# Goal of the exercise:
The required output is the exact run of lines from the one that contains "Toggle the 启用匿名模式 checkbox" to the end of the data, with every picture left out.

# Data provided:
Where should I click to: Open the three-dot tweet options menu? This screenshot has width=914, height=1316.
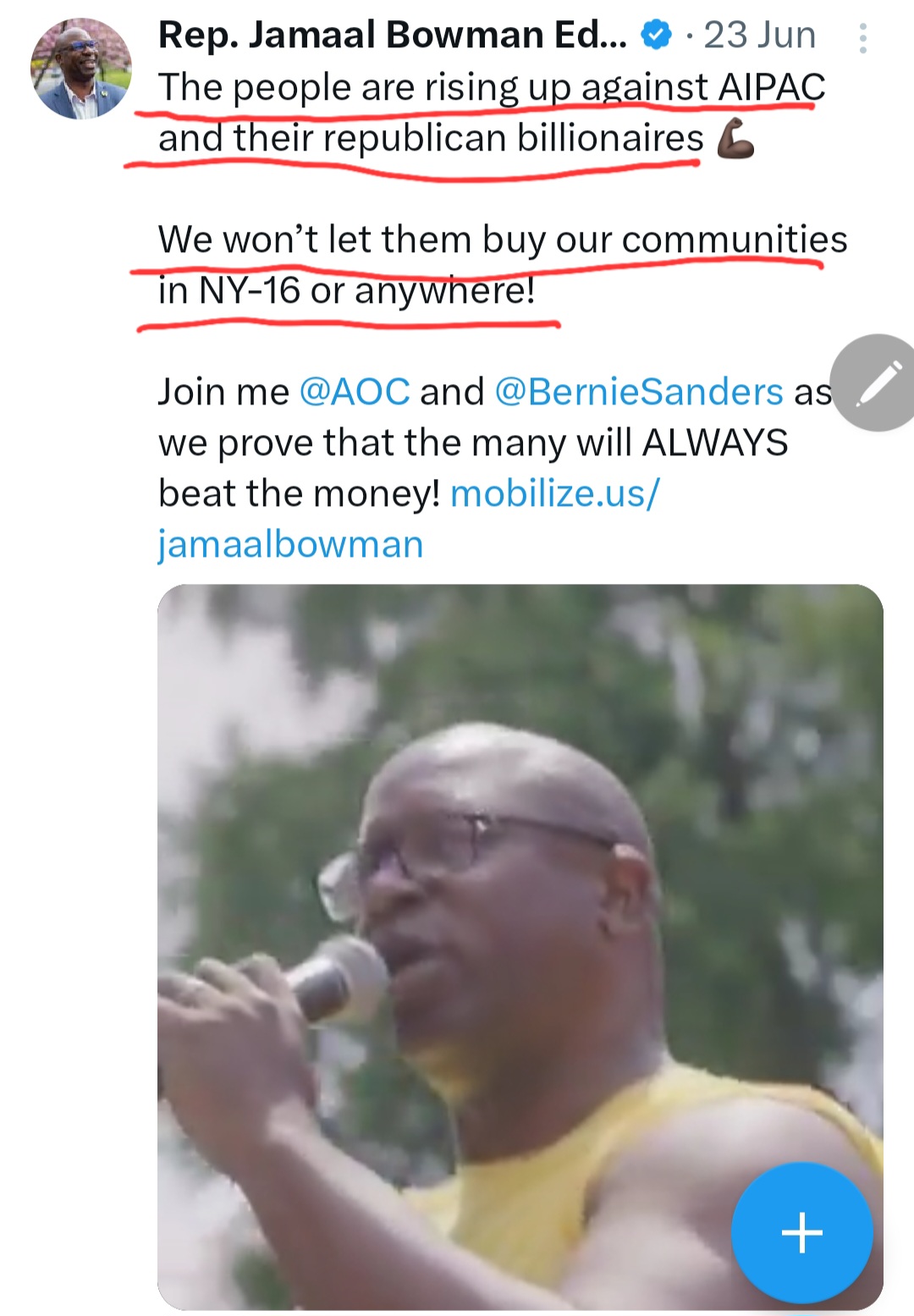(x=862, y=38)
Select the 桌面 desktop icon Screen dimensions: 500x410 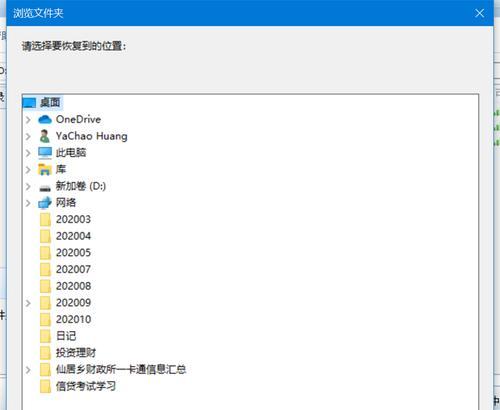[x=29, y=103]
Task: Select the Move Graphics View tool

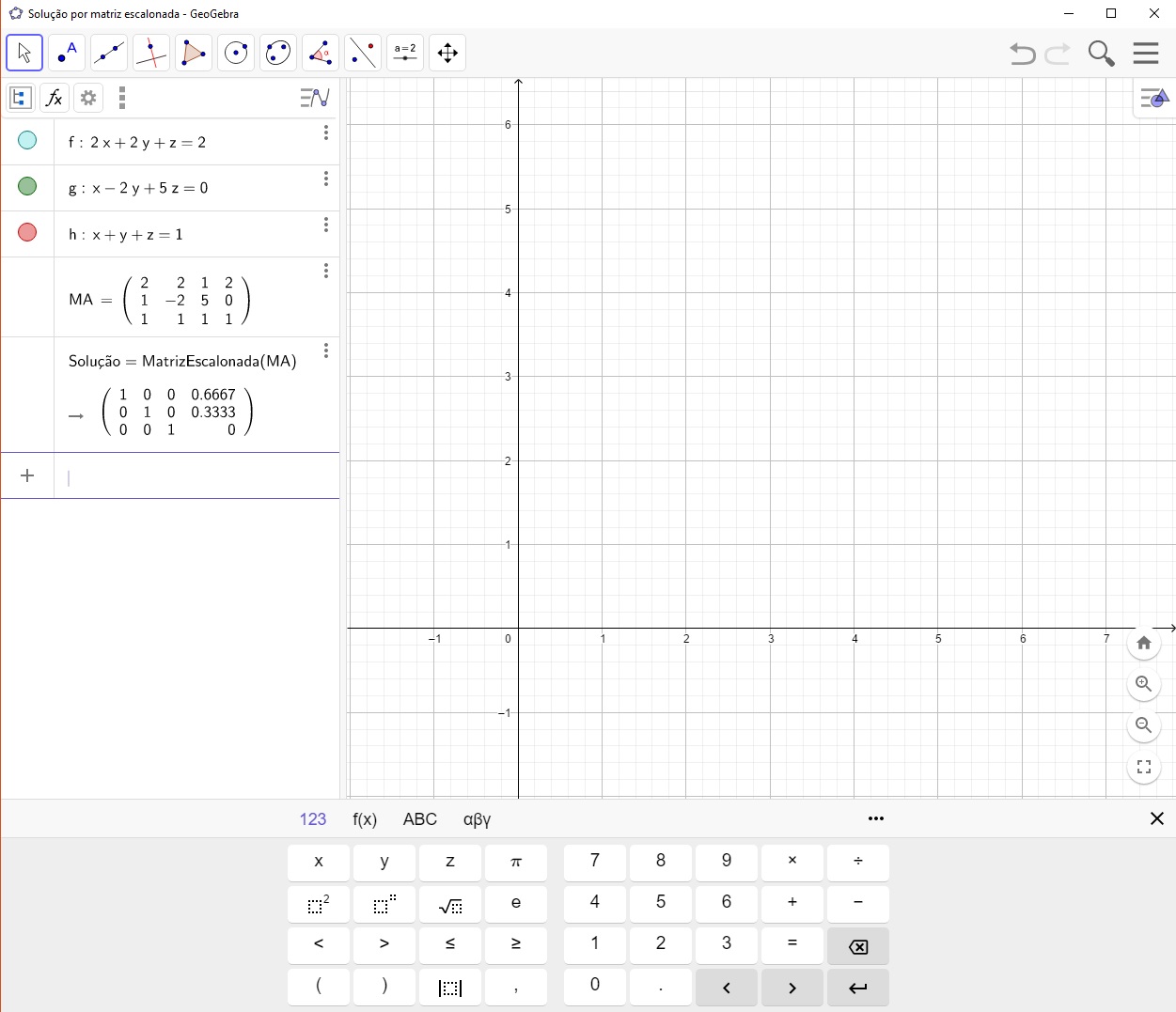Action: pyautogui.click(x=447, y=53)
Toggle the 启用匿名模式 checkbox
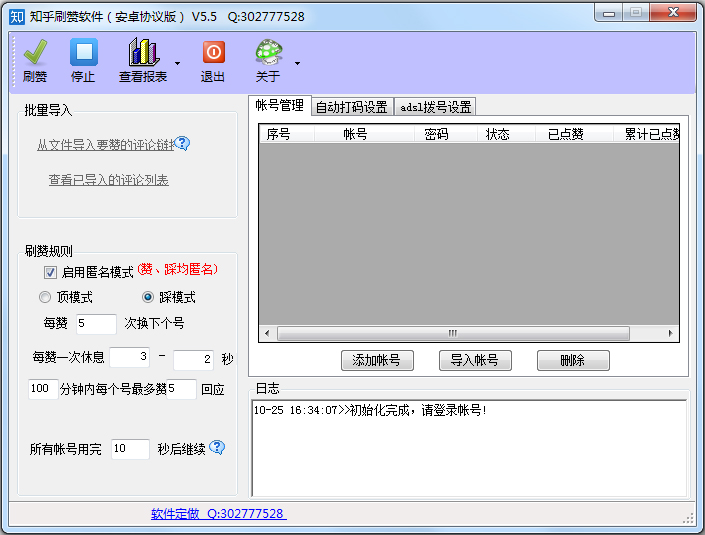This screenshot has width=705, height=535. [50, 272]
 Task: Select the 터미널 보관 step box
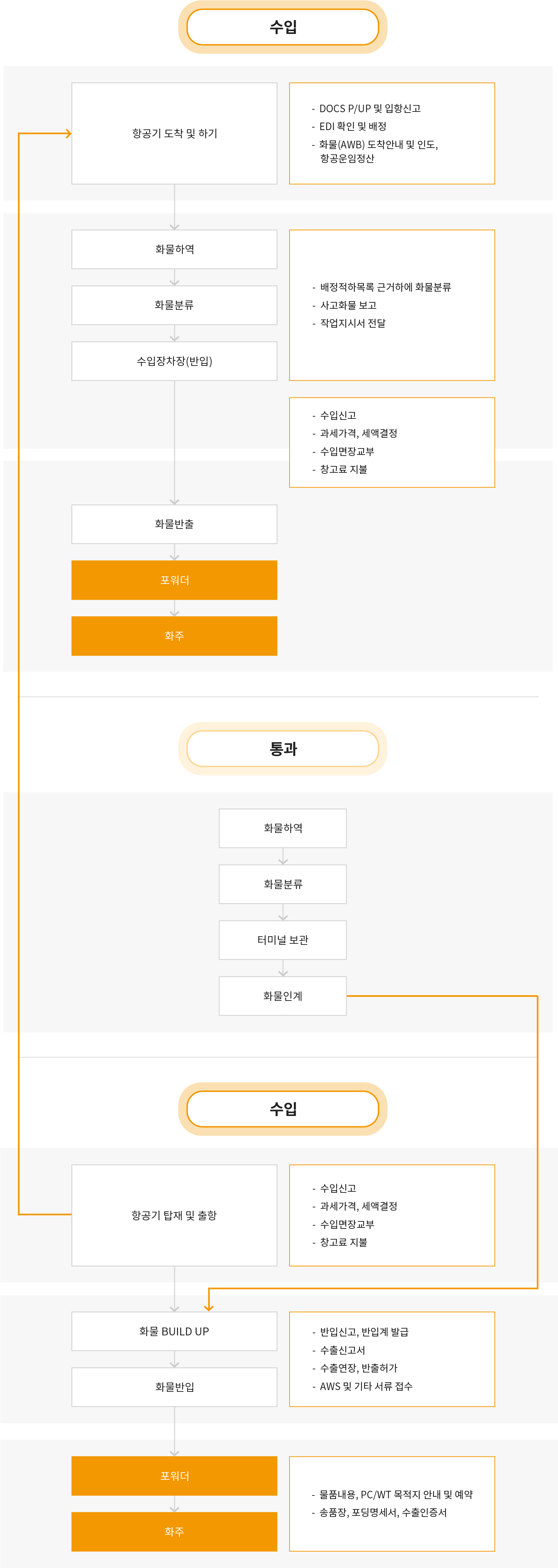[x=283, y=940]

# The completed task:
Toggle the 启用匿名模式 checkbox
This screenshot has width=705, height=535. [50, 272]
 Task: Select the 터미널 보관 step box
[x=283, y=940]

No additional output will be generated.